四周响起悠扬的琴声及清脆的铃铛声,几名善于舞蹈的姑娘从外头的草地两旁旋着秾纤合度的身子到草地中央,捻起莲花指跳起优美的舞蹈,时而双手交臂跳圈圈,时而不停旋转身子,系在柳腰上的丝绢迎风飞舞,让她们像朵花一样美丽。
北漠人是非常懂得享乐的,每个人都极会跳舞,兴致一来,一些酒意渐浓的族长便随意拉着侍女,欢乐地跳起舞。
熊旦大口大口饮酒、大口大口嚼肉,开心地看着在草地上跳舞的人们,嘴角不时扯起笑容。
他身旁的贴身侍卫突然附在他身边耳语。
只见他先是一愣,随即搁下酒杯,“国王、王子殿下,请容许我邀请我未来的妻子蔷薇公主跳舞。”
熊旦浑厚的嗓音果然与熊吼没两样。
坐在位子上动也不敢动的金莲这下子娇躯僵直得更严重,像颗大石一样,眼睛眨也不敢眨一下。
第7章(1)
惊恐的目光笔直地朝耶律蔷薇投射过来,金莲苍白着一张脸,抿紧的唇微微颤抖,应该说她整个人都在发抖,抖得身下的矮凳子喀喀作响。
“蔷薇公主?”熊旦已站在金莲面前。
金莲慌乱地望着站在她眼前的熊旦,立刻将目光投向耶律蔷薇。
耶律蔷薇眉一蹙、眼一凛,颔首要她顺着熊旦。
金莲见状,小嘴儿开始抽搐,眼眶里盈着泪水,缓缓站起身,心不甘情不愿地离开位子?
呜呜——她多想和凳子黏在一块儿呀!
金莲与熊旦站在一块儿就像一只大熊和一只小羊儿般。
耶律蔷薇将注意力全放在雷元身上,粉雕玉琢的小脸蛋红通通,水眸瞪得大大的。
而雷元则是漾着俊笑,慢条斯理地与她对谈。
呜呜——金莲被熊旦带到外头的草地上后,不停地回过头看向耶律蔷薇。
高头大马的熊旦弯下腰行礼,随即叉起手臂等待金莲勾住。
金莲犹豫地将颤抖的手伸向熊旦,勾住他的手臂,与他开始跳起北漠舞蹈。
没想到熊旦虽然不是北漠人,但对北漠的舞蹈倒熟练得很,什么时候转身、什么时候跳跃、什么时候前进后退都清楚。

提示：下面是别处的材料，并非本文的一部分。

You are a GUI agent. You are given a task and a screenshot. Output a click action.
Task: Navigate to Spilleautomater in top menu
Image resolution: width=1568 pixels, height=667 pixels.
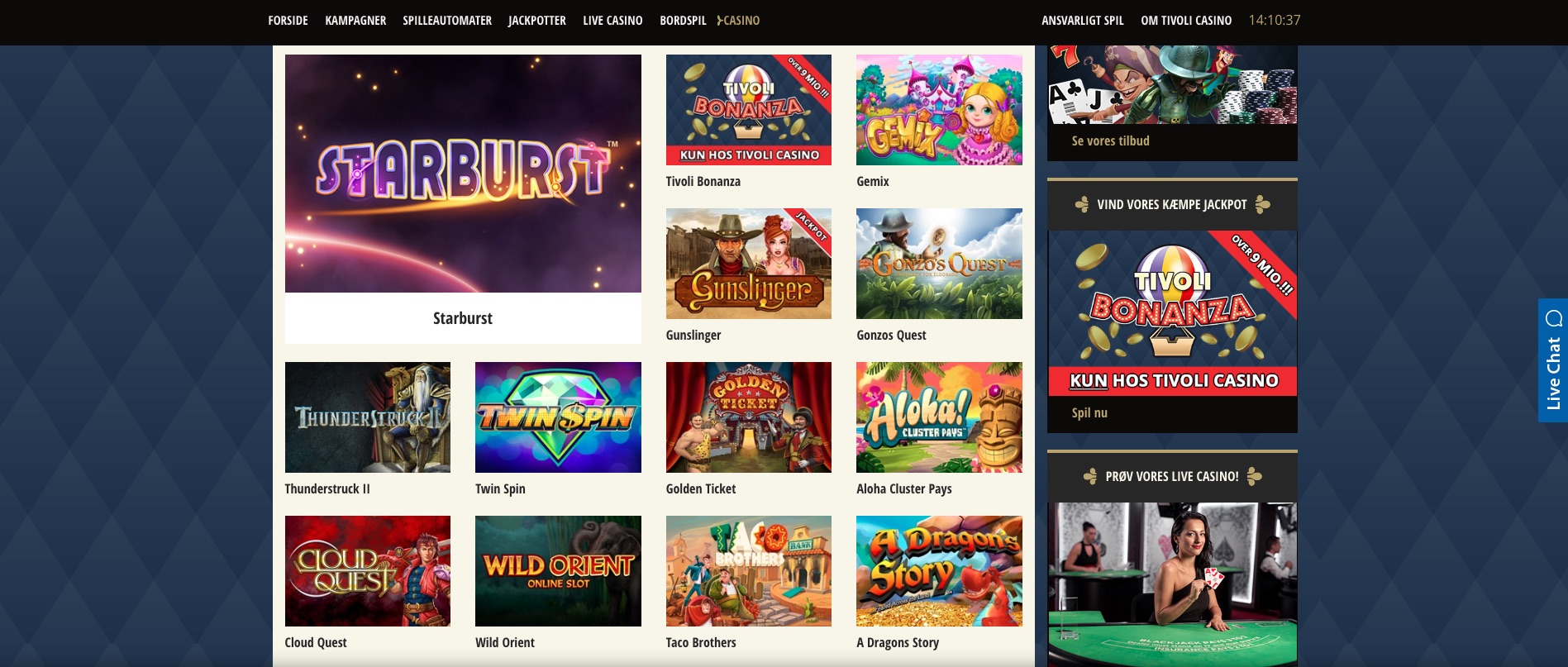pyautogui.click(x=447, y=21)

金莲的注意力一直没放在他身上,而且一整晚都处于紧绷状态,所以当熊旦那张像熊一样毛茸茸的大脸近在她眼前、双手伸直要搂住她时,她一点儿心理准备也没有,两眼一翻从熊旦的双臂间滑下,直接晕倒在草地上。
“蔷薇公主!”
熊旦的呼喊声唤起大家的注意,众纷纷将人注目的焦点集中在他们身上。
熊旦蹲在地上,焦急地望着躺在地上一动也不动的金莲,热闹的气氛突地沉静下来。
抬起头看着大伙儿的反应,熊旦将眉毛拢紧,发现大伙儿没半点动静,目光全部望着一个方向——
他感到疑惑,循着众人的视线望去,看到一名美丽、像白色花朵般娇嫩的侍女跪在中原男子身边,正倒着酒的手僵在半空中,美酒还溢满酒杯,而她绝美的脸庞更是一阵铁青。
熊旦的心底开始产生疑惑。
众人没半点反应,在熊旦即将有动作之际,雷元拦腰抱起金莲的动作将在场的人唤醒。
一阵吵闹声突地迸开,耶律尉快速以眼神示意随身侍卫们赶紧护卫雷元与金莲离开。
耶律蔷薇眨眨眼突然惊醒,被溢满桌的美酒吓着,快速搁下酒瓶,跟着溜出去。
熊旦站起来,转过壮硕的身子,像雷声般吓人的声音从他口中迸出:“王子殿下,那真的是蔷薇公主吗?”
耶律蔷薇站在一旁,静静地睨着雷元细心照顾金莲的模样,心里泛起一股挥也挥不去的奇异感受,有点酸、有点涩,有那么一点点吃味。
耶律蔷薇捂住嘴,有点讶异心中的想法。
将毯子盖在金莲身上,雷元起身,将视线落在耶律蔷薇身上。
“你跟来做什么?”他笔直地往外走去。
耶律蔷薇踩着小碎步,紧紧跟上。
“我、我担心……啊——”她挺俏的鼻子撞上一堵墙,教她痛得捂住鼻子、皱眉抬头。“你干嘛突然停下来?”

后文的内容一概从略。